= Enguerrand II of Fouencamps =

Enguerrand II was the last lord of Fouencamps.

A member of the family of Boves, Enguerrand II was the son of Enguerrand I and Jeanne. It is not clear which of the two Enguerrands, father and son, took part in the tournament held in 1278 at Le Hem described in the Roman du Hem:
Just a brief moment after them another entered the lists, Adam de Blémur by name. Enguerran de Boves came to meet him, passionately eager to win honour. Forward he charged, thoroughly fired, helm on head and shield braced as if he and the shield were one and he'd been born so; he looked the part indeed! He let his destrier feel his spurs and they came to meet, I promise you, in so close a clash that Enguerran smashed his lance to pieces; and his opponent didn't miss: he delivered a mighty, ferocious blow—I saw it. Before they'd run their courses they'd earned the admiration of the ladies for breaking their lances in such fine style.
Holger Petersen Dyggve was of the opinion that it had to be Enguerrand II.
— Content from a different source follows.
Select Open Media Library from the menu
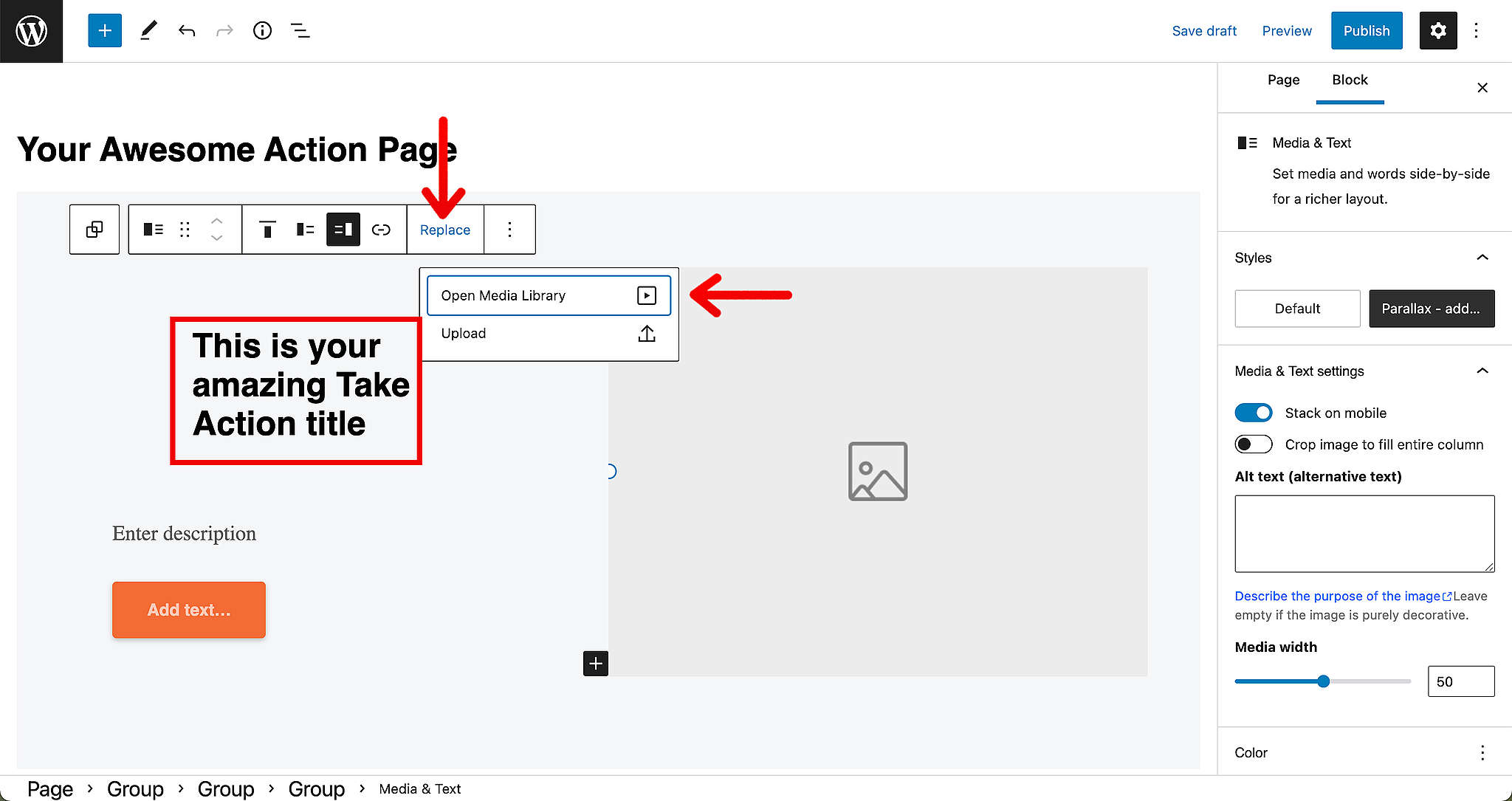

In June 1292, Enguerrand's sister Mabille sold an estate and manor at Héricourt, which their father had bestowed on her, to the Abbey of Saint-Lucien de Beauvais. Enguerrands I and II both approved the transaction. Enguerrand II probably succeeded to Fouencamps not long after the sale of Héricourt. Mabille married the jurist Philippe de Beaumanoir.

By 1298, in accordance with the "last will" of his sister, Enguerrand founded a chapel at Fouencamps in collaboration with the Abbey of Corbie. She was dead by March 1299. In 1300–1301, Enguerrand, as her heir, was trying to collect a marriage gift promised by Count Robert II of Artois back in 1273. He donated the 200 livres tournois to the Franciscans of Paris.

Enguerrand's date of death is unknown. He is not known to have descendents and the line of lords of Fouencamps ends with him. Petersen Dyggve gives his wife's name as Jeanne.